[Data entries]

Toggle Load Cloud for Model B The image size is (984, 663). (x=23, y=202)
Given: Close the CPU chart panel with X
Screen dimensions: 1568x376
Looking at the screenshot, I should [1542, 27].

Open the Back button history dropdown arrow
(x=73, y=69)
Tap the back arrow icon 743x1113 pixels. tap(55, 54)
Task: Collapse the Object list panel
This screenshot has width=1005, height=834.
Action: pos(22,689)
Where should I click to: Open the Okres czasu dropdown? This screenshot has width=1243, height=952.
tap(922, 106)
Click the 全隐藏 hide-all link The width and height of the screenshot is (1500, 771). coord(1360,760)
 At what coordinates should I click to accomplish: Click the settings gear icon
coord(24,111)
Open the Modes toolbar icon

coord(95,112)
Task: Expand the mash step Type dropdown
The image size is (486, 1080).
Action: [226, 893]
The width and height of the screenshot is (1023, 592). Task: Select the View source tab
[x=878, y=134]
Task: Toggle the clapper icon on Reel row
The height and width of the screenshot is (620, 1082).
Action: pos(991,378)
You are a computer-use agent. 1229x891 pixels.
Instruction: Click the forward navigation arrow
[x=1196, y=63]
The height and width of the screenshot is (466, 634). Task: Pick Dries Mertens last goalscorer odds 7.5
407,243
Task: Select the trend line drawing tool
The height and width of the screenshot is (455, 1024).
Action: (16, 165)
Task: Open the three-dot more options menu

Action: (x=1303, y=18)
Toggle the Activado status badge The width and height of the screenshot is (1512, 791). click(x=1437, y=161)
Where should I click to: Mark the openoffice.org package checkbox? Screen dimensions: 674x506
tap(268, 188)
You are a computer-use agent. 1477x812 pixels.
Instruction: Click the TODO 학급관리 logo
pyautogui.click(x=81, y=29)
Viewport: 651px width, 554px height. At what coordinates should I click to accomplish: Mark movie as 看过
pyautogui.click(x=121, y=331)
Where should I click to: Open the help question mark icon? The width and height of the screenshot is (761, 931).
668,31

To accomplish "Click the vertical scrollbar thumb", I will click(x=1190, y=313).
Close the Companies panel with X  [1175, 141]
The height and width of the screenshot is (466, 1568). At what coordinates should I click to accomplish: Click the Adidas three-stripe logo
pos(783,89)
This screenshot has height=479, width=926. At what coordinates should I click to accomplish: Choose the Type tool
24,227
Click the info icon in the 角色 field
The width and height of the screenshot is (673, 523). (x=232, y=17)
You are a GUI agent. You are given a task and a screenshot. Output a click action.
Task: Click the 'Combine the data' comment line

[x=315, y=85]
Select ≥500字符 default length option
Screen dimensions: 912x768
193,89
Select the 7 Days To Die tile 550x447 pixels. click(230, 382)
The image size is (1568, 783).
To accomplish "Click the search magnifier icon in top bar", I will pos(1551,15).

YOUR TASK: Would you output every entry exactly as it was written?

TASK OUTPUT:
Toggle Load Cloud for Model B The image size is (984, 663). (x=23, y=202)
Given: Close the CPU chart panel with X
Screen dimensions: 1568x376
Looking at the screenshot, I should [1542, 27].

Open the Back button history dropdown arrow
(x=73, y=69)
Tap the back arrow icon 743x1113 pixels. tap(55, 54)
Task: Collapse the Object list panel
This screenshot has width=1005, height=834.
Action: pos(22,689)
Where should I click to: Open the Okres czasu dropdown? This screenshot has width=1243, height=952.
tap(922, 106)
Click the 全隐藏 hide-all link The width and height of the screenshot is (1500, 771). coord(1360,760)
 At what coordinates should I click to accomplish: Click the settings gear icon
coord(24,111)
Open the Modes toolbar icon

coord(95,112)
Task: Expand the mash step Type dropdown
The image size is (486, 1080).
Action: [226, 893]
The width and height of the screenshot is (1023, 592). Task: Select the View source tab
[x=878, y=134]
Task: Toggle the clapper icon on Reel row
The height and width of the screenshot is (620, 1082).
Action: pos(991,378)
You are a computer-use agent. 1229x891 pixels.
Instruction: Click the forward navigation arrow
[x=1196, y=63]
The height and width of the screenshot is (466, 634). Task: Pick Dries Mertens last goalscorer odds 7.5
407,243
Task: Select the trend line drawing tool
The height and width of the screenshot is (455, 1024).
Action: (16, 165)
Task: Open the three-dot more options menu

Action: (x=1303, y=18)
Toggle the Activado status badge The width and height of the screenshot is (1512, 791). click(x=1437, y=161)
Where should I click to: Mark the openoffice.org package checkbox? Screen dimensions: 674x506
tap(268, 188)
You are a computer-use agent. 1477x812 pixels.
Instruction: Click the TODO 학급관리 logo
pyautogui.click(x=81, y=29)
Viewport: 651px width, 554px height. At what coordinates should I click to accomplish: Mark movie as 看过
pyautogui.click(x=121, y=331)
Where should I click to: Open the help question mark icon? The width and height of the screenshot is (761, 931).
668,31

To accomplish "Click the vertical scrollbar thumb", I will click(x=1190, y=313).
Close the Companies panel with X  [1175, 141]
The height and width of the screenshot is (466, 1568). At what coordinates should I click to accomplish: Click the Adidas three-stripe logo
pos(783,89)
This screenshot has height=479, width=926. At what coordinates should I click to accomplish: Choose the Type tool
24,227
Click the info icon in the 角色 field
The width and height of the screenshot is (673, 523). (x=232, y=17)
You are a GUI agent. You are given a task and a screenshot. Output a click action.
Task: Click the 'Combine the data' comment line

[x=315, y=85]
Select ≥500字符 default length option
Screen dimensions: 912x768
193,89
Select the 7 Days To Die tile 550x447 pixels. click(230, 382)
The image size is (1568, 783).
To accomplish "Click the search magnifier icon in top bar", I will pos(1551,15).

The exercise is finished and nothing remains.